The present study was supported by the Fundação para a Ciência e a Tecnologia through grants PEst-OE/EQB/LA0004/2011 and SRFH/BPD/84618/2012, IF/01097/2013 (C. N. S.) and SFRH/BD/63615/2009 (R. C. P.). G. W. acknowledges funding from the European Research Council through an advanced grant (POLYTRUE? 322467), and C. N. S. and R. C. P. thank the EC for the grant EU FP7 EUBerry KBBE-2010–4 265942. G. W. and C. N. S. acknowledge the grant in the ambit of the Treaty of Windsor Programme.
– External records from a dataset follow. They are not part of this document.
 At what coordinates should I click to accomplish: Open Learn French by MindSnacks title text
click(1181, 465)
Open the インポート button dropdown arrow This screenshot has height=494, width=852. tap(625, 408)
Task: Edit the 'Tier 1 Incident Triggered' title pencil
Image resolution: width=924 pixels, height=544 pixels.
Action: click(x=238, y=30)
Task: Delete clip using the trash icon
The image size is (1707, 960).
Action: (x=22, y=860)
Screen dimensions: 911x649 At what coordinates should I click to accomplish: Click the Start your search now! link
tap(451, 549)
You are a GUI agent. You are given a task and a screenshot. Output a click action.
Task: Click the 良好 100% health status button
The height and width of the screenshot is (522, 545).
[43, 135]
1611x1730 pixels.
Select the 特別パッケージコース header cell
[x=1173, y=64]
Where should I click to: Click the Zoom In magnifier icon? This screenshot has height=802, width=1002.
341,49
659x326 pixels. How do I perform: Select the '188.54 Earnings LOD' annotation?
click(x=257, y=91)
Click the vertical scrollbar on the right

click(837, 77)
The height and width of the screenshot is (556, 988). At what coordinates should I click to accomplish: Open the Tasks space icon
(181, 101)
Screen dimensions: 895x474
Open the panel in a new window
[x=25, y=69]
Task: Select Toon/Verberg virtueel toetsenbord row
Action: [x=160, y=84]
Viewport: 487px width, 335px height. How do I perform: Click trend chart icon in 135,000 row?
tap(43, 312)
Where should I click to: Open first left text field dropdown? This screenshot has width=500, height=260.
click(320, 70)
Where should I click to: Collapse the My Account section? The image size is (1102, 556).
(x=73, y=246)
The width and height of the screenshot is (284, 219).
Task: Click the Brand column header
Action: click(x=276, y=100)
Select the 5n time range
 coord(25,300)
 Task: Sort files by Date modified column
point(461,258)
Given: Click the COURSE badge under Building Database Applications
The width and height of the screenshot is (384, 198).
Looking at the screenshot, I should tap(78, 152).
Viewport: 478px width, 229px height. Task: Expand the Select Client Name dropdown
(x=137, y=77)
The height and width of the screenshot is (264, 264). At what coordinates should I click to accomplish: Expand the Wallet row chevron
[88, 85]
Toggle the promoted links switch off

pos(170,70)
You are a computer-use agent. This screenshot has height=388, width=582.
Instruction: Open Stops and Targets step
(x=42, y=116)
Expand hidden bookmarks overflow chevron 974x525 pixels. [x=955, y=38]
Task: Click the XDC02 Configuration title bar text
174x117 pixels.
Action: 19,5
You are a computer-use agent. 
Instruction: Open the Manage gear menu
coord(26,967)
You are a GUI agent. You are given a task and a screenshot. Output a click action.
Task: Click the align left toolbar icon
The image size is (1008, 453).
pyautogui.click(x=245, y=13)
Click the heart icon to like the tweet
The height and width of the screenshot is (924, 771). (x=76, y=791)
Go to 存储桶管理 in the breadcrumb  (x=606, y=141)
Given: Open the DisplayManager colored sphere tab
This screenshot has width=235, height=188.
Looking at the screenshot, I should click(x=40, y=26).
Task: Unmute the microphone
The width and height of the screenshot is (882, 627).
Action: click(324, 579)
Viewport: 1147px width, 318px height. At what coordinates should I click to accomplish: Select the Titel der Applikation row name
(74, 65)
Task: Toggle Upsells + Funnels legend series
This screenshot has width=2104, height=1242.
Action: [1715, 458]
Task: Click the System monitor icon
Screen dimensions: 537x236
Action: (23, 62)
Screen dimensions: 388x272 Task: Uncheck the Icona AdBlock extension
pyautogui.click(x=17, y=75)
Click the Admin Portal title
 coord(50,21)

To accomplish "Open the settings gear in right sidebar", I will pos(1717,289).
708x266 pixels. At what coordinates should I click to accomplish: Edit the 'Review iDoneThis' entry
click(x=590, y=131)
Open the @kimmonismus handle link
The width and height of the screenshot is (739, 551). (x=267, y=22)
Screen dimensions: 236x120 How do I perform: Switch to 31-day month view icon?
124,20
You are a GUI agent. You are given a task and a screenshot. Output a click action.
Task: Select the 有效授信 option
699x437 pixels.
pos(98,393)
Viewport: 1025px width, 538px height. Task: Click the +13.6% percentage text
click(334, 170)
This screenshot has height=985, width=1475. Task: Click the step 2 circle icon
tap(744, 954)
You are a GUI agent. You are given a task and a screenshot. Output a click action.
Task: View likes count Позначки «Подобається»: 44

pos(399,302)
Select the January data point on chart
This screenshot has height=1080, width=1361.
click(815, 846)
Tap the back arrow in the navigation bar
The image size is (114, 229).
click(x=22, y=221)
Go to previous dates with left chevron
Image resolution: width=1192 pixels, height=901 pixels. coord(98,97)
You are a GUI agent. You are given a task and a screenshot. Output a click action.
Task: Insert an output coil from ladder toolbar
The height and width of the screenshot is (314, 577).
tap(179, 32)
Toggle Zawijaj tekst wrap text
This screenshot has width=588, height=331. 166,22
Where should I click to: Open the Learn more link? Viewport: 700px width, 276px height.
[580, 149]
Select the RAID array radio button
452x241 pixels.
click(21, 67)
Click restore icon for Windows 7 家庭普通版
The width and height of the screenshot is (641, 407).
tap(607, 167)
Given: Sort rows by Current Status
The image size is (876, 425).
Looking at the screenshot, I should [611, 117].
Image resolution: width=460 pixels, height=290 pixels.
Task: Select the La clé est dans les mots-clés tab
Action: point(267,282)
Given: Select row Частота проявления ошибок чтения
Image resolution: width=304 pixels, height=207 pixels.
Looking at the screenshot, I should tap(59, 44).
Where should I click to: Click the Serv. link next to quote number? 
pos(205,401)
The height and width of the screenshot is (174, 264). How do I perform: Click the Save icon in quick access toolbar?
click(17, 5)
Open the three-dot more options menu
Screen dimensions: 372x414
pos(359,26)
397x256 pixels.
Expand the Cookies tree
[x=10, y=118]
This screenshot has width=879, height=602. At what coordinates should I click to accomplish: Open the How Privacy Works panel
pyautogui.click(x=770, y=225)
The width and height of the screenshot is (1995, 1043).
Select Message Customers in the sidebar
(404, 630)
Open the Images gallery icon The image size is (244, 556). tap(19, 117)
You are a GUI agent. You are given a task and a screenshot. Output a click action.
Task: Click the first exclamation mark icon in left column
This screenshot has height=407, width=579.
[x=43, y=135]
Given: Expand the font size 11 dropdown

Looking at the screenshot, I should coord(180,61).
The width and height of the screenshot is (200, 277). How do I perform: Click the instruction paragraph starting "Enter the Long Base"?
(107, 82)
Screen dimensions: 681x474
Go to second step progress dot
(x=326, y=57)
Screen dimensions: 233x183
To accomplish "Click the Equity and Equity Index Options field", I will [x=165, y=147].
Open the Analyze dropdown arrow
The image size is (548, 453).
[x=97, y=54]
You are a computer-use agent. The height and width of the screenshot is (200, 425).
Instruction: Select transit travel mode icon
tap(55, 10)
The authors' contributions are as follows: R. C. P., G. W., R. B. F. and C. N. S. designed the research; R. C. P. and C. N. S. recruited and liaised with the volunteers; R. C. P. carried out the experimental work and analysed the data; M. R. V. planned and supervised the chemical synthesis of the standards; R. C. P. wrote the first version of the manuscript. All the authors contributed to the writing of the manuscript and approved the final version.
The authors declare that there are no conflicts of interest.